▶ _Tujuan_
Tolong lanjutkan tulisan tentang bendera Bulan Bintang dan tuntutan korban banjir di Sumatera, dimulai tepat setelah kalimat terakhirnya.

### Kutipan Halaman ###

Lompat ke konten Lompat ke sidebar Lompat ke footer

Mengapa Negara Takut dengan Bendera Bulan Bintang?

 

Ilustrasi Pengibaran Bendera

Advokatmanado-Pengurus negara tampaknya kian kehilangan sensitivitas ketika rakyatnya mengeluh. Keluhan ini sebenarnya telah lama disampaikan oleh para korban banjir dan longsor di Sumatera, baik secara terang-terangan maupun melalui sindiran. Namun negara seolah tidak melihat—atau memilih untuk tidak melihat—jeritan tersebut. Fokus negara tampak lebih diarahkan pada roda ekonomi yang menguntungkan segelintir orang (kapitalis), ketimbang memulihkan kerugian dan penderitaan yang dialami rakyatnya sendiri.

Para korban banjir dan longsor di Sumatera setidaknya menyampaikan tiga tuntutan utama. Pertama, agar negara menetapkan bencana tersebut sebagai bencana nasional. Kedua, agar para pengurus negara menjalankan fungsinya secara maksimal dan penuh tanggung jawab, bukan sekadar hadir secara seremonial, serta membangun komunikasi yang baik dengan para korban. Ketiga, negara diminta untuk tidak menghalangi, membatasi, apalagi mempersulit bantuan dari luar negeri, karena bagi para korban, bantuan sekecil apa pun sangat berarti bagi kelangsungan hidup mereka.

### Data Mentah ###

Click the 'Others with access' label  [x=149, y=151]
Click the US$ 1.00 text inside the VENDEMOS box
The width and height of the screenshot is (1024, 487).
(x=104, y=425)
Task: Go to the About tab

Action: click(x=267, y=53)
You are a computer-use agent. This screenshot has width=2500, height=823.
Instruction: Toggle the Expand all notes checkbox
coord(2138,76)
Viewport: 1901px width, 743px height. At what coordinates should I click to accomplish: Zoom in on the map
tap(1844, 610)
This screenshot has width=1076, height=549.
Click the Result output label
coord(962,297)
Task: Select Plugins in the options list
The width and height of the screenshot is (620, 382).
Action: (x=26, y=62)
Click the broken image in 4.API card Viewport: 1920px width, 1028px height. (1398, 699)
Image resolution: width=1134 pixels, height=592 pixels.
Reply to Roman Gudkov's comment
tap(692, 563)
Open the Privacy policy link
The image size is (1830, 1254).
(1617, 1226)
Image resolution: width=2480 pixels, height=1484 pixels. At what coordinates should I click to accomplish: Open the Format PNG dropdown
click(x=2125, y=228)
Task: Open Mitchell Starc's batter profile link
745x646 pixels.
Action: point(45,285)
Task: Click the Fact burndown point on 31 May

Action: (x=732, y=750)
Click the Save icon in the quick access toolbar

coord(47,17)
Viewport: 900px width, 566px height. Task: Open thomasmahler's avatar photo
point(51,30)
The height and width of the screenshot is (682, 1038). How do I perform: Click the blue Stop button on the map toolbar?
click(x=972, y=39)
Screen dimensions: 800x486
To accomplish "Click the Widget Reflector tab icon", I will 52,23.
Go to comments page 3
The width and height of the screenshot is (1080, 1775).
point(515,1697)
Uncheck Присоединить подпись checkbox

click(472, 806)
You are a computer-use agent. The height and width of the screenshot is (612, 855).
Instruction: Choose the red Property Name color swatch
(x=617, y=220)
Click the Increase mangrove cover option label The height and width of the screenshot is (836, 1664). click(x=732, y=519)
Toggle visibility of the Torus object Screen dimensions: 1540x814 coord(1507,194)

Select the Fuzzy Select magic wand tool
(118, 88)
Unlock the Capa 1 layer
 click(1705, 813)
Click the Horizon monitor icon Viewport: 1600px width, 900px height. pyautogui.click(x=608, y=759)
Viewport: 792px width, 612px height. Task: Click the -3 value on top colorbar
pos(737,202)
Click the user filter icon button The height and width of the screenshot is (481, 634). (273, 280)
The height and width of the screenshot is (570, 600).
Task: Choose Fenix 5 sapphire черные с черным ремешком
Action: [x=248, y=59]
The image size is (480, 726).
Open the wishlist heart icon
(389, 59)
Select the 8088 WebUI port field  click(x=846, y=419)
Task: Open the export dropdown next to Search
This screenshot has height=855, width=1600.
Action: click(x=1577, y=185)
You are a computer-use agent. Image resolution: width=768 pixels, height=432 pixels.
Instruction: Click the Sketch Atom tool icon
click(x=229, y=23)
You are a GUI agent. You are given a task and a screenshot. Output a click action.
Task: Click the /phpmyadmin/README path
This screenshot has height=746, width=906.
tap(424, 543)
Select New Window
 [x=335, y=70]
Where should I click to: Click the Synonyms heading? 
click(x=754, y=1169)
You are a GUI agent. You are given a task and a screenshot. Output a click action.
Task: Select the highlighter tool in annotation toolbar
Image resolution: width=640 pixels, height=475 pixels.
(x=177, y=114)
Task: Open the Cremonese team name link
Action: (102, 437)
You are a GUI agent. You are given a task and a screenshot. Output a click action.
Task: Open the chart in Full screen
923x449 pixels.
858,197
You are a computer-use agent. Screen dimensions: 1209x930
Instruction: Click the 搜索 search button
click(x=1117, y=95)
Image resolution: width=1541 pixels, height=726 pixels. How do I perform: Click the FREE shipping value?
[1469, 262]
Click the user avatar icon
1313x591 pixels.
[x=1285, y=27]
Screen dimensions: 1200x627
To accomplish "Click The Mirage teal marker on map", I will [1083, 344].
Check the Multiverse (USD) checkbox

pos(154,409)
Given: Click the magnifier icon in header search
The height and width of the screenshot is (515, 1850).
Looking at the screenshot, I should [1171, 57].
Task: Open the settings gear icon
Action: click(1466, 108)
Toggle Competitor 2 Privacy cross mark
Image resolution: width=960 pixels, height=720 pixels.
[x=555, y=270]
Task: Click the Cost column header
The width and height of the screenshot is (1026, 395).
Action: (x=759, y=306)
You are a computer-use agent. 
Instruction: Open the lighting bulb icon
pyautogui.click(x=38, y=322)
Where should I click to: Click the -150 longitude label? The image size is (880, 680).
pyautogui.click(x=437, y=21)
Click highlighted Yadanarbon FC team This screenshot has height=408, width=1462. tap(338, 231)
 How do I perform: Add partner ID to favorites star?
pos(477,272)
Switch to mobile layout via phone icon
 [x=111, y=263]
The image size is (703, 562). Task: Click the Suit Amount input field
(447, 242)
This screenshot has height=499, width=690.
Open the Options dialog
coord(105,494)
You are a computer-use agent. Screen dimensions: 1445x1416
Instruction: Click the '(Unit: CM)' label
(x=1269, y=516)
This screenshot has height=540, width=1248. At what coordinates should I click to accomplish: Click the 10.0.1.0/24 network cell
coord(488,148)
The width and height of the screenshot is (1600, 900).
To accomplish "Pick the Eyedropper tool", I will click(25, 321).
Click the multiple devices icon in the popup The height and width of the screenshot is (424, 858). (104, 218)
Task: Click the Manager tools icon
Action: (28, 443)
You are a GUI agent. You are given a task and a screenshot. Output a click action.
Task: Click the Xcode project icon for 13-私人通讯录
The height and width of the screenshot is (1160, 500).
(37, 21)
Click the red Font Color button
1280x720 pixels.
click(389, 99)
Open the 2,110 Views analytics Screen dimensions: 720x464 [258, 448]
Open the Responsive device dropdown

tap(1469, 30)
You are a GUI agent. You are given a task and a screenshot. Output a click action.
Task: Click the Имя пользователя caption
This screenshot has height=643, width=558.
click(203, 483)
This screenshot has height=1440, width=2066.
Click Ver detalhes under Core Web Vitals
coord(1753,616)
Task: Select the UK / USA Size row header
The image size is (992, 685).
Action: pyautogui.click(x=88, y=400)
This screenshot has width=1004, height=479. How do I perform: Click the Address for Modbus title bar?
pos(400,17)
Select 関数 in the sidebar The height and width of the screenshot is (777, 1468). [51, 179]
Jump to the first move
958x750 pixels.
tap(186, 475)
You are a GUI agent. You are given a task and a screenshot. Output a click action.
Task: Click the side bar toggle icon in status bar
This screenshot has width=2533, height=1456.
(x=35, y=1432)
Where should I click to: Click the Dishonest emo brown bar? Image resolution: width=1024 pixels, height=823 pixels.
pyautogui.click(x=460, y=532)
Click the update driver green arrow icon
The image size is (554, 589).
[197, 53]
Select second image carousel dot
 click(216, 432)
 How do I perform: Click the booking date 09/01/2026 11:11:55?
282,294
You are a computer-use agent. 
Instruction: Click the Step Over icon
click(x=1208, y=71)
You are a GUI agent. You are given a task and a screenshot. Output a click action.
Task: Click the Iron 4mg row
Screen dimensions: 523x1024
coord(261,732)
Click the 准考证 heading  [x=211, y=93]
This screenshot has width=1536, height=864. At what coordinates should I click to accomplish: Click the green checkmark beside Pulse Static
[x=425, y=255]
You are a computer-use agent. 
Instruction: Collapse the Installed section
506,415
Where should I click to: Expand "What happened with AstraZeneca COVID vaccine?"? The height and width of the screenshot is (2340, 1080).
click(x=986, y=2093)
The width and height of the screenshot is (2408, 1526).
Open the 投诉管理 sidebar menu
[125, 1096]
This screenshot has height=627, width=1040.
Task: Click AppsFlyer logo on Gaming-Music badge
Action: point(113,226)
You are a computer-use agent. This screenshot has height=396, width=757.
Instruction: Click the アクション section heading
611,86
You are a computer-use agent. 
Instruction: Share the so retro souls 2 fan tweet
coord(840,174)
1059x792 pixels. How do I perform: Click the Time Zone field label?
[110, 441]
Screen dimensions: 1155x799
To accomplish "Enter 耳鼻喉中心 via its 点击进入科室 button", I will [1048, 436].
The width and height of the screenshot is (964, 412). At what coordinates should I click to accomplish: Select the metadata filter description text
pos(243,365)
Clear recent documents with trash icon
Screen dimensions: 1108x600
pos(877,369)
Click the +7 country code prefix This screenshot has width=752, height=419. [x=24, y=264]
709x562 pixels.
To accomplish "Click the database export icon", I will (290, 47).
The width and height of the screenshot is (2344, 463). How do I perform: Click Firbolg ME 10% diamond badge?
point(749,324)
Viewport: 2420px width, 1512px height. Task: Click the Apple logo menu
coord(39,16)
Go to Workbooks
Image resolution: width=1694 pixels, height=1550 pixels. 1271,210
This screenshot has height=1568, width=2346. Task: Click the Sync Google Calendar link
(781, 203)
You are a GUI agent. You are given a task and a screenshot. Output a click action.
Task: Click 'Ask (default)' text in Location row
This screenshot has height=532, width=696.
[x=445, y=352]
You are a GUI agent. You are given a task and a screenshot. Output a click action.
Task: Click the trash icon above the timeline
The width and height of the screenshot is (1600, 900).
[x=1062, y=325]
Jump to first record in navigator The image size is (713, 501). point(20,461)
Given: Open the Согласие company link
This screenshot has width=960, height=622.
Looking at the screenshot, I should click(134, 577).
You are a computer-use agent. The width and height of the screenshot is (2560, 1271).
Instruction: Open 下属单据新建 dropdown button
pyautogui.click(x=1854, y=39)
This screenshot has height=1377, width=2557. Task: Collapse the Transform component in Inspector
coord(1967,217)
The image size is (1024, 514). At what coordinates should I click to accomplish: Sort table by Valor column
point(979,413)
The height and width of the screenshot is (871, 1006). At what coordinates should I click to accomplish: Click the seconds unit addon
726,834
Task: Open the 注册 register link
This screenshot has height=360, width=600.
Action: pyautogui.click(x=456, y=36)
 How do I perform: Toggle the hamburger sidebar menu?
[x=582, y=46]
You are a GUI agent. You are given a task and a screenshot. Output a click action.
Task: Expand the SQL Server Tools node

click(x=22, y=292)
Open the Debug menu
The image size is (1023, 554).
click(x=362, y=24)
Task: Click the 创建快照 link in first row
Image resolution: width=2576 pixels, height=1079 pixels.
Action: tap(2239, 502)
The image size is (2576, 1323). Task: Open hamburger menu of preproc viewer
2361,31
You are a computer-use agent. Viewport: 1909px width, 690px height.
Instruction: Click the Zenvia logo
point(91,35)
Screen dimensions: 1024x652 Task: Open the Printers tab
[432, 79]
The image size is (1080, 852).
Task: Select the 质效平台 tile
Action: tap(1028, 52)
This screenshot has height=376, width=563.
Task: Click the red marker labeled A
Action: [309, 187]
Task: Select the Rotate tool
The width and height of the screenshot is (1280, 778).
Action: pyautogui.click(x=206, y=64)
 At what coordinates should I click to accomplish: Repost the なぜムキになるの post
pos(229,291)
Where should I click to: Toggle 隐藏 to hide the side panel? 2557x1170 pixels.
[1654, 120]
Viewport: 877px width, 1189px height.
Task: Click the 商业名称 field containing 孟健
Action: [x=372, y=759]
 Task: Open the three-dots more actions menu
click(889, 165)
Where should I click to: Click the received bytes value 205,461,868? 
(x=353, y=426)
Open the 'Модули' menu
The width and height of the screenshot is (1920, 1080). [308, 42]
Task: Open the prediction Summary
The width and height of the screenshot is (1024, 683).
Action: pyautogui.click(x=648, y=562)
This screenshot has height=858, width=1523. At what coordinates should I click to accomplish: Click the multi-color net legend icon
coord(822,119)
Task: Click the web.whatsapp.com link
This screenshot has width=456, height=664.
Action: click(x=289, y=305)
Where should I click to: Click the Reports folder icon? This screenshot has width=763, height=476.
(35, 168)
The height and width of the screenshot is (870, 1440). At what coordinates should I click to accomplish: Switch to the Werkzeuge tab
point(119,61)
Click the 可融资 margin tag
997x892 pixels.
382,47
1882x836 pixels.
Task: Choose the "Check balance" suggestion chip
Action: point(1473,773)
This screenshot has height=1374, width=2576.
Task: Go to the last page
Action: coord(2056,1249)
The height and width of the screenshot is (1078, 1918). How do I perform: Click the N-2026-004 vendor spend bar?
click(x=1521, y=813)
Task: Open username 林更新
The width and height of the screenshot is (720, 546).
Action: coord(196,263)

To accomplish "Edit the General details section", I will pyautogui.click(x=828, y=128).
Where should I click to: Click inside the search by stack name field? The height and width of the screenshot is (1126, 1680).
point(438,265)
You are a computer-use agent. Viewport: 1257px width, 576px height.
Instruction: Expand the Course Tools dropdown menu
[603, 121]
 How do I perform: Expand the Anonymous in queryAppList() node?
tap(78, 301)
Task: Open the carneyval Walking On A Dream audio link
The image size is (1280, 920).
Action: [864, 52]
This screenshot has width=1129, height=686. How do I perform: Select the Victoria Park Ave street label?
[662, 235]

###

▶ _Jawaban Tertulis_
Dalam konteks ini, pengurus negara seharusnya tidak menilai para korban sebagai pihak yang “tidak tahu berterima kasih”, atau merasa tersinggung karena bantuan negara dibanding-bandingkan dengan donatur lain. Bagaimanapun, negara memang berkewajiban memenuhi kebutuhan warganya yang terdampak bencana. Sementara bantuan dari negara lain atau dari warga yang berdonasi merupakan hak dan pilihan moral semata. Lebih dari itu, bantuan tersebut adalah wujud solidaritas dan rasa kemanusiaan.

Hal lain yang perlu dipahami adalah bahwa para korban pada dasarnya sangat berterima kasih kepada petugas lapangan yang telah diterjunkan. TNI, Polri, Tim SAR, BPBD, pemerintah daerah, dan unsur lainnya telah bekerja keras di lapangan. Apresiasi tidak hanya datang dari para korban, tetapi juga dari rakyat Indonesia secara luas, termasuk para netizen yang mengawal penanganan bencana banjir dan longsor tersebut.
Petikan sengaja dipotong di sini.